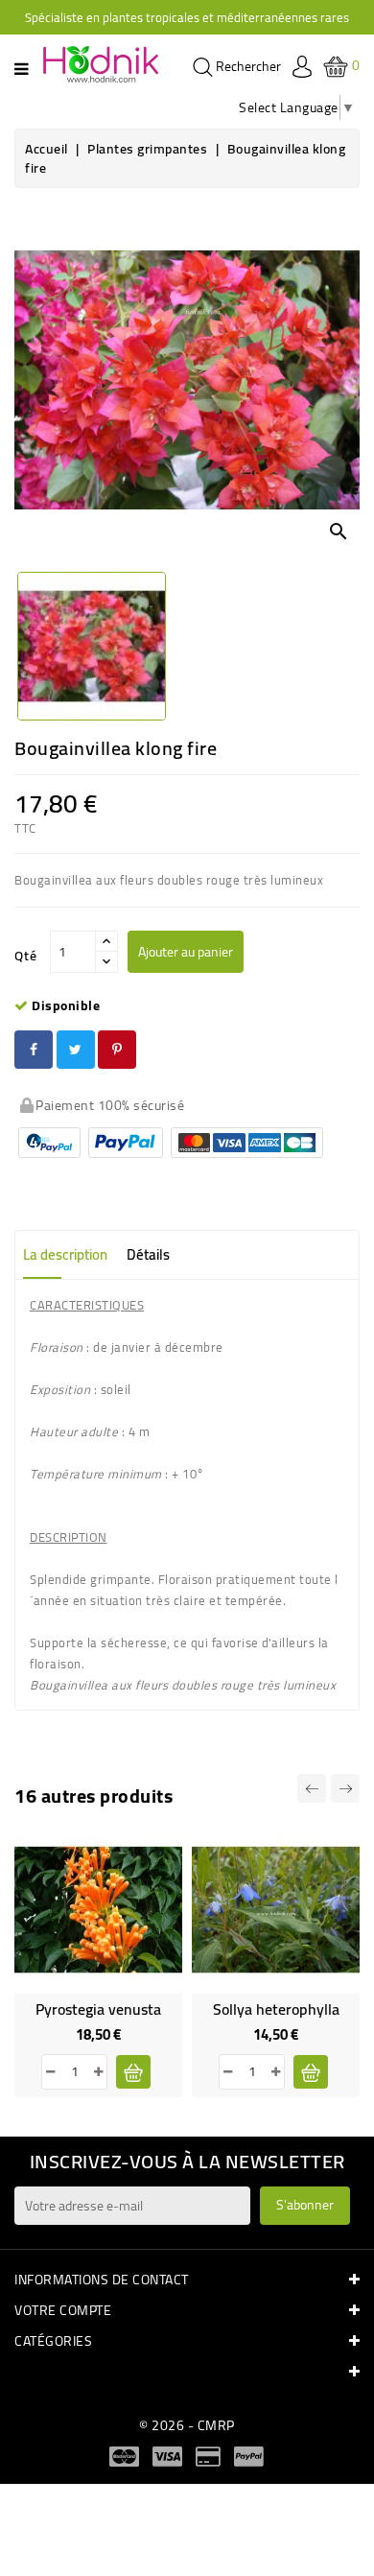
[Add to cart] (133, 2072)
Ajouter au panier (185, 951)
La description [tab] (65, 1254)
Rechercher (247, 67)
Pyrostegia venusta (98, 2009)
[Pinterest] (117, 1049)
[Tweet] (76, 1049)
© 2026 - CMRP (187, 2425)
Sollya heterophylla (276, 2009)
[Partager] (33, 1049)
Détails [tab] (148, 1254)
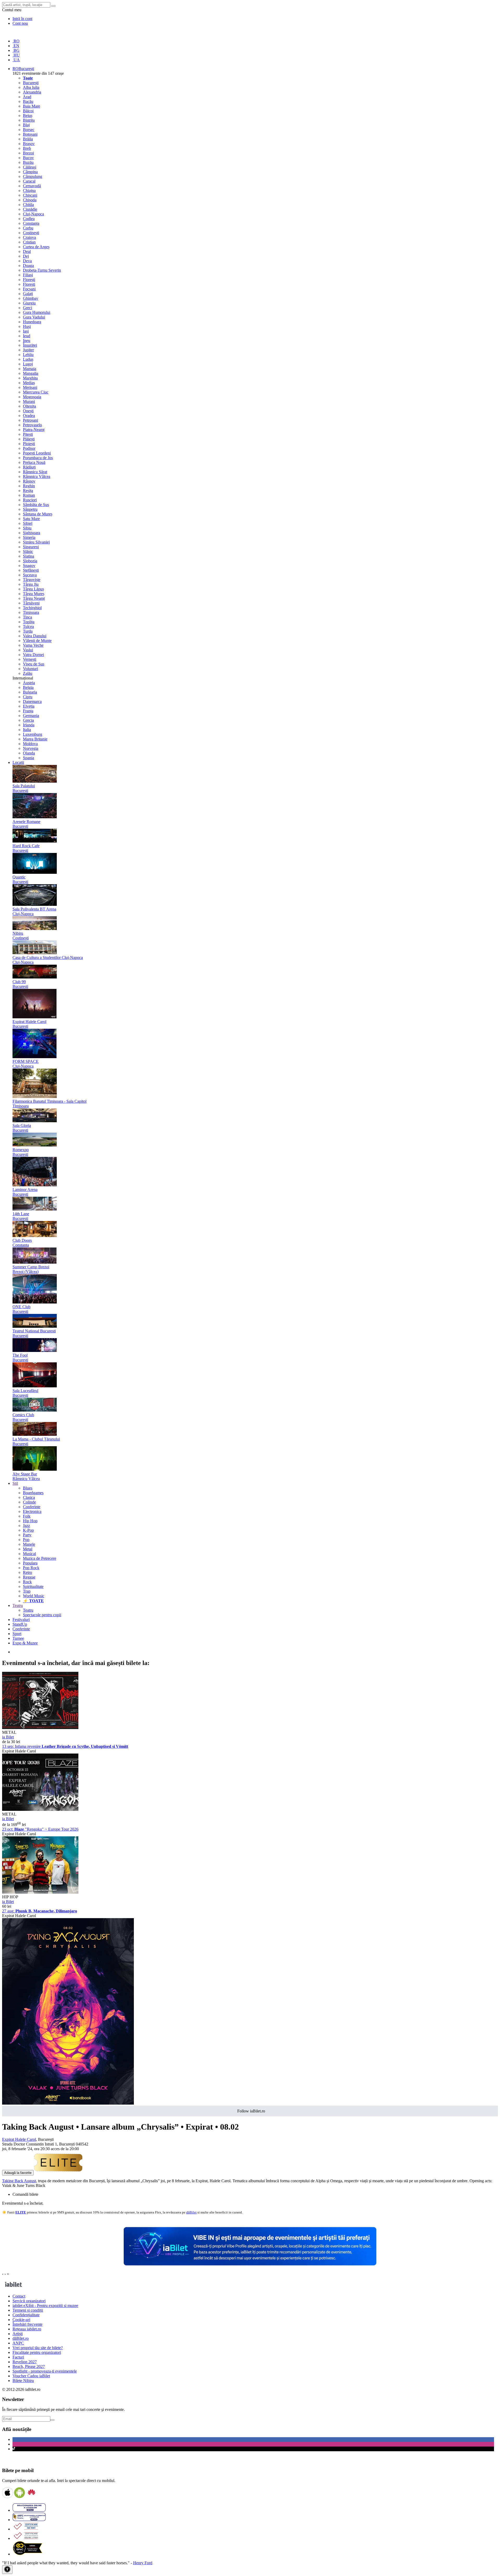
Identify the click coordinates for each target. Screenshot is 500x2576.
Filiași (28, 275)
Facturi (18, 2357)
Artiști (17, 2333)
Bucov (28, 157)
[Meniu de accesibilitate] (7, 2569)
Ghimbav (30, 298)
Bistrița (29, 120)
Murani (29, 401)
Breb (27, 148)
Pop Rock (31, 1567)
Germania (31, 715)
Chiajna (29, 190)
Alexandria (32, 92)
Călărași (29, 167)
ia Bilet (8, 1737)
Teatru (28, 1610)
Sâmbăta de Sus (36, 504)
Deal (27, 251)
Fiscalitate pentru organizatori (36, 2352)
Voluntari (30, 668)
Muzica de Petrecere (39, 1558)
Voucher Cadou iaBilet (31, 2376)
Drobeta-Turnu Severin (42, 270)
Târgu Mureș (33, 593)
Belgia (28, 687)
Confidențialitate (26, 2315)
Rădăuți (29, 467)
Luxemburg (32, 734)
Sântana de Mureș (37, 514)
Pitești (28, 434)
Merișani (30, 387)
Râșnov (29, 481)
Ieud (26, 336)
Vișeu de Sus (33, 664)
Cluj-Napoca (33, 214)
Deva (27, 261)
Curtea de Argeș (36, 247)
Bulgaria (30, 692)
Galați (28, 293)
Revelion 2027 (24, 2362)
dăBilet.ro (20, 2338)
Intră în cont (22, 18)
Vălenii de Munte (37, 640)
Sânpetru (30, 509)
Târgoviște (31, 579)
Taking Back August (19, 2181)
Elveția (28, 706)
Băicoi (28, 111)
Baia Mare (31, 106)
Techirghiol (32, 608)
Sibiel (27, 523)
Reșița (28, 490)
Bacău (28, 101)
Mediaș (29, 383)
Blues (27, 1488)
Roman (29, 495)
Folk (26, 1516)
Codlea (29, 218)
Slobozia (30, 561)
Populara (30, 1563)
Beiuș (27, 115)
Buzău (28, 162)
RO (16, 41)
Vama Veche (33, 645)
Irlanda (28, 725)
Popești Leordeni (37, 453)
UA (16, 60)
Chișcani (30, 195)
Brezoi (28, 153)
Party (27, 1535)
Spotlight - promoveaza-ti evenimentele (44, 2371)
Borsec (28, 129)
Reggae (29, 1577)
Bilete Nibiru (23, 2380)
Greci (27, 307)
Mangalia (30, 373)
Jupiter (28, 350)
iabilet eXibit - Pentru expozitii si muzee (45, 2305)
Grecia (28, 720)
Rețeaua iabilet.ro (26, 2329)
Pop (26, 1539)
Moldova (30, 743)
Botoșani (30, 134)
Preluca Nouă (34, 462)
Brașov (29, 143)
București (31, 82)
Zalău (27, 673)
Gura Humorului (36, 312)
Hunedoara (32, 322)
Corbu (28, 228)
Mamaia (29, 368)
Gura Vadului (34, 317)
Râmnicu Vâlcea (36, 476)
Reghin (29, 486)
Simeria (29, 537)
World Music (33, 1596)
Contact (18, 2296)
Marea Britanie (35, 739)
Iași (26, 331)
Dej (26, 256)
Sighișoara (31, 533)
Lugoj (28, 364)
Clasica (29, 1497)
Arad (27, 97)
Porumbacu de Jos (38, 458)
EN (15, 45)
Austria (29, 683)
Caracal (29, 181)
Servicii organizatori (29, 2301)
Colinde (29, 1502)
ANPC (18, 2343)
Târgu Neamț (34, 598)
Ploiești (29, 443)
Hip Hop (30, 1521)
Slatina (28, 556)
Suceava (30, 575)
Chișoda (29, 200)
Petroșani (30, 420)
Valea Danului (34, 636)
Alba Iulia (31, 87)
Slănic (28, 551)
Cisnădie (30, 209)
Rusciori (30, 500)
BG (16, 50)
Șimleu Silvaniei (36, 542)
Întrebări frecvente (27, 2324)
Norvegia (30, 748)
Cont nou (20, 23)
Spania (28, 758)
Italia (27, 729)
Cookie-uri (21, 2319)
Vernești (29, 659)
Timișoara (31, 612)
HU (16, 55)
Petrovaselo (32, 425)
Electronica (32, 1511)
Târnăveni (31, 603)
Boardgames (33, 1492)
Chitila (28, 204)
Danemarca (32, 701)
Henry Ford (142, 2563)
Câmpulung (32, 176)
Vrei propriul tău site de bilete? (37, 2348)
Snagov (29, 565)
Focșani (29, 289)
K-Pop (28, 1530)
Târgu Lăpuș (33, 589)
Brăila (28, 139)
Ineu (26, 340)
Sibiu (27, 528)
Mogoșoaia (32, 397)
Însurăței (30, 345)
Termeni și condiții (27, 2310)
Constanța (31, 223)
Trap (26, 1591)
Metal (27, 1549)
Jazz (26, 1525)
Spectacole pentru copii (42, 1615)
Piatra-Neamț (34, 429)
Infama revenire (65, 1746)
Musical (29, 1553)
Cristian (29, 242)
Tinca (27, 617)
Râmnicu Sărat (35, 472)
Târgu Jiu (31, 584)
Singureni (31, 547)
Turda (28, 631)
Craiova (29, 237)
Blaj (26, 125)
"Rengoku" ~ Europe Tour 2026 (40, 1829)
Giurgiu (29, 303)
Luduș (28, 359)
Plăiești (29, 439)
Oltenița (29, 406)
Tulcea (28, 626)
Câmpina (30, 172)
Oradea (29, 415)
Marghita (30, 378)
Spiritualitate (33, 1586)
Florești (29, 279)
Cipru (27, 697)
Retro (27, 1572)
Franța (28, 711)
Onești (28, 411)
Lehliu (28, 354)
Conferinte (31, 1507)
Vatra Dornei (33, 654)
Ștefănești (31, 570)
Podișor (29, 448)
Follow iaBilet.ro (251, 2111)
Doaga (28, 265)
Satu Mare (31, 518)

※ ※ ※

→ **YOUR OBJECTIVE**: Using the listing above, locate the lines that hold "organizatori" and copy each one.

→ **RESPONSE TO THIS EXERCISE**:
Fiscalitate pentru organizatori (36, 2352)
Servicii organizatori (29, 2301)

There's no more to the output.